Creative Commons License

Çetinkaya E., Amirpour H., Ghanbari M., Timmerer C.

Signal Processing: Image Communication, cilt.99, 2021 (SCI-Expanded) identifier

  • Yayın Türü: Makale / Tam Makale
  • Cilt numarası: 99
  • Basım Tarihi: 2021
  • Doi Numarası: 10.1016/j.image.2021.116442
  • Dergi Adı: Signal Processing: Image Communication
  • Derginin Tarandığı İndeksler: Science Citation Index Expanded (SCI-EXPANDED), Scopus, Academic Search Premier, Aerospace Database, Applied Science & Technology Source, Communication Abstracts, Computer & Applied Sciences, INSPEC, Metadex, Civil Engineering Abstracts
  • Anahtar Kelimeler: Coding tree unit, Complexity, CTU partitioning, HEVC, Machine learning, Statistics
  • Yıldız Teknik Üniversitesi Adresli: Hayır

Özet

High Efficiency Video Coding (HEVC) surpasses its predecessors in encoding efficiency by introducing new coding tools at the cost of an increased encoding time-complexity.
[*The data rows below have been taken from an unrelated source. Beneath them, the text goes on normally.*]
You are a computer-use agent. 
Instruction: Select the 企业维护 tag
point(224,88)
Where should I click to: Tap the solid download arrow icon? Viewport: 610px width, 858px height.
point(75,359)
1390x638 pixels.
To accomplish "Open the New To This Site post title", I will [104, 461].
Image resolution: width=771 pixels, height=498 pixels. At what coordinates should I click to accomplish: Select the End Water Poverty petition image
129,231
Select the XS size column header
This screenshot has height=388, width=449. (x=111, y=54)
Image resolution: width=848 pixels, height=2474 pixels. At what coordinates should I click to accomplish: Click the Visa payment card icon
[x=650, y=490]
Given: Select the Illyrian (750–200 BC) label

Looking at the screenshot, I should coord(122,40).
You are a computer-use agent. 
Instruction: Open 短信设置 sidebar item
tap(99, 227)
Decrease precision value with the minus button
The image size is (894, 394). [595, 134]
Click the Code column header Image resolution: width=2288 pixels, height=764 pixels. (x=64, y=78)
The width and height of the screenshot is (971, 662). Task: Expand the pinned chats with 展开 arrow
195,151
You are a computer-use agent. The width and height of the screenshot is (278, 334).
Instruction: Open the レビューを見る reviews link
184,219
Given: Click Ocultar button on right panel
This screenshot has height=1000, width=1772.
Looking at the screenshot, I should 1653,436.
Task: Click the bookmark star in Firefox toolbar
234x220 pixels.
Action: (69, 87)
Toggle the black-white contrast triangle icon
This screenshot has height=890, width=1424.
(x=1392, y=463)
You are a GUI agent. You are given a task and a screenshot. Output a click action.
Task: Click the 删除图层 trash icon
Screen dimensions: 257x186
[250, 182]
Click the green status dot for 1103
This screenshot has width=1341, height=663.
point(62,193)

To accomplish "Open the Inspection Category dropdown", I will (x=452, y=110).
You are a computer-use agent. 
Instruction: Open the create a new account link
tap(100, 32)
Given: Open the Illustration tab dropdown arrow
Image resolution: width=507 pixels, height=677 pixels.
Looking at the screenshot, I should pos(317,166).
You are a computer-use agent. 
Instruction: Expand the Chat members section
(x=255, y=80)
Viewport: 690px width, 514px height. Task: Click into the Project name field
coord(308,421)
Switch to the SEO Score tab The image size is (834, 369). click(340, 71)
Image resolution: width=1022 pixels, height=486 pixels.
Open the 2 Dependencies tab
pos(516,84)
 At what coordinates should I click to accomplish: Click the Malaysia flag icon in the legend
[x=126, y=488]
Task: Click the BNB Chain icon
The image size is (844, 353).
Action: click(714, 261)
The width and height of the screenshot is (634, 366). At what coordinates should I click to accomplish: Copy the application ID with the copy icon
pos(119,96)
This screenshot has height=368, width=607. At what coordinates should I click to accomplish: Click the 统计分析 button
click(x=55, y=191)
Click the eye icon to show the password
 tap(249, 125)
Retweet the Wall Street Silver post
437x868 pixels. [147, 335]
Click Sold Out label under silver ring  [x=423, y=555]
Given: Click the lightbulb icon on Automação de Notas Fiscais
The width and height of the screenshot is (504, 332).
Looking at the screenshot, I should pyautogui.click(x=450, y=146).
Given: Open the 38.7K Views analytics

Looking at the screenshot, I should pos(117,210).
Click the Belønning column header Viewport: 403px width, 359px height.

The Coding Tree Unit (CTU) is the main building block used in HEVC. In the HEVC standard, frames are divided into CTUs with the predetermined size of up to 64 × 64 pixels. Each CTU is then divided recursively into a number of equally sized square areas, known as Coding Units (CUs). Although this diversity of frame partitioning increases encoding efficiency, it also causes an increase in the time complexity due to the increased number of ways to find the optimal partitioning. To address this complexity, numerous algorithms have been proposed to eliminate unnecessary searches during partitioning CTUs by exploiting the correlation in the video. In this paper, existing CTU depth decision algorithms for HEVC are surveyed. These algorithms are categorized into two groups, namely statistics and machine learning approaches. Statistics approaches are further subdivided into neighboring and inherent approaches. Neighboring approaches exploit the similarity between adjacent CTUs to limit the depth range of the current CTU, while inherent approaches use only the available information within the current CTU. Machine learning approaches try to extract and exploit similarities implicitly. Traditional methods like support vector machines or random forests use manually selected features, while recently proposed deep learning methods extract features during training. Finally, this paper discusses extending these methods to more recent video coding formats such as Versatile Video Coding (VVC) and AOMedia Video 1(AV1).